Tooting Family Kitchen

Tooting Family Kitchen

Fun Family Cooking

48. Indonesia: Cooking an Indonesian Feast

Week 48 and we are super excited to return to Southeast Asia for the final time. This week we check out Indonesia and get the kids cooking an Indonesian feast.

It seems apt to finish the Southeast Asian leg of this 52-week celebration of diversity by visiting a land that is diverse like no other. Indonesia is the world’s largest island nation. An archipelago of approximately 18,000 unique islands which make up this geological marvel spread out along the equator. A super exotic country where the Pacific and Indian Oceans meet and which is home to 127 active volcanoes (more than any other country in the world), which all contributes to this being one of the most biodiverse locations on the planet, and yet outside of the honeymooner’s favourite hotspot of Bali, many know little about the place.
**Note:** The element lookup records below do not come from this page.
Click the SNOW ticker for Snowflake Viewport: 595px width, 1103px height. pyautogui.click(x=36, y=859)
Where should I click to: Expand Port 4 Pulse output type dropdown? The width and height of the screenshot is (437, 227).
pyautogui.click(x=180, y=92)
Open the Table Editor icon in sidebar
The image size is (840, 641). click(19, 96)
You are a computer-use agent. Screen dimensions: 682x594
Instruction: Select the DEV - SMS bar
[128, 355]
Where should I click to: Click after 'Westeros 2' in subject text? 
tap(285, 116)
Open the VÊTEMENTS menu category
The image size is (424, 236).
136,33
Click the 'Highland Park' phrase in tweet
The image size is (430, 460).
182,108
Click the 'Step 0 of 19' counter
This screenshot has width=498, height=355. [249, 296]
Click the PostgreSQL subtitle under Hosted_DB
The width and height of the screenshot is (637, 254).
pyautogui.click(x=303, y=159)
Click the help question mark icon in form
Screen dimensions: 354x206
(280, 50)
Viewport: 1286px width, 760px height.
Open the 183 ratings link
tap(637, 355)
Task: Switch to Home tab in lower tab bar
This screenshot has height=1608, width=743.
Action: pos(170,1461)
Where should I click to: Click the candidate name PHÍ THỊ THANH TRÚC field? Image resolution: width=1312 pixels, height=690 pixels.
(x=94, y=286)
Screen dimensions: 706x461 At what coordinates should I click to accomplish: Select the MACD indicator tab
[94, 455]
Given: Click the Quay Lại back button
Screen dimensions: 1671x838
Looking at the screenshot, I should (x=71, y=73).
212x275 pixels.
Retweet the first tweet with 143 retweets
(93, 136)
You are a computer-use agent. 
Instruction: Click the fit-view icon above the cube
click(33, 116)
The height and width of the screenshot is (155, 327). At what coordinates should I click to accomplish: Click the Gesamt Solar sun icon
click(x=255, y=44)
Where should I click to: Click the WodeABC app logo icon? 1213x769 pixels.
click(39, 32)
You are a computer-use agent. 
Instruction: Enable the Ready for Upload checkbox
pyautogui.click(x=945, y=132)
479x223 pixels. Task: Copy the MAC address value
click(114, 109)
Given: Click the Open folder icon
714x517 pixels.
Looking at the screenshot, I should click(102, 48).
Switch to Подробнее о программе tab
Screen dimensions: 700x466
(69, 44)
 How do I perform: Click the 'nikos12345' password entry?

The first things to note about Indonesia are a) It has a lot of people b) It has a lot of young people and c) It is the world’s most populous Islamic nation. Its population is only surpassed by China, India and the USA with an incredible 275 million people and it is thought that approximately 165 million are under 30, with a median age of around 28 years (by comparison the USA is around 36). The population quite literally doubled in 40 years between 1970 and 2010 making it a very busy and a very young place. Approximately 85% of Indonesians are Muslim and predominantly Sunni, however the constitution recognizes religious freedom, and 6 religions are officially recognized: Islam, Protestantism, Catholicism, Buddhism, Hinduism, and Confucianism. Interestingly Hinduism accounts for approximately 1.5% of the countries religious beliefs, although it is practiced by 87% of the population in Bali, which is why we also have a pork dish in today’s menu representative of this beautiful island.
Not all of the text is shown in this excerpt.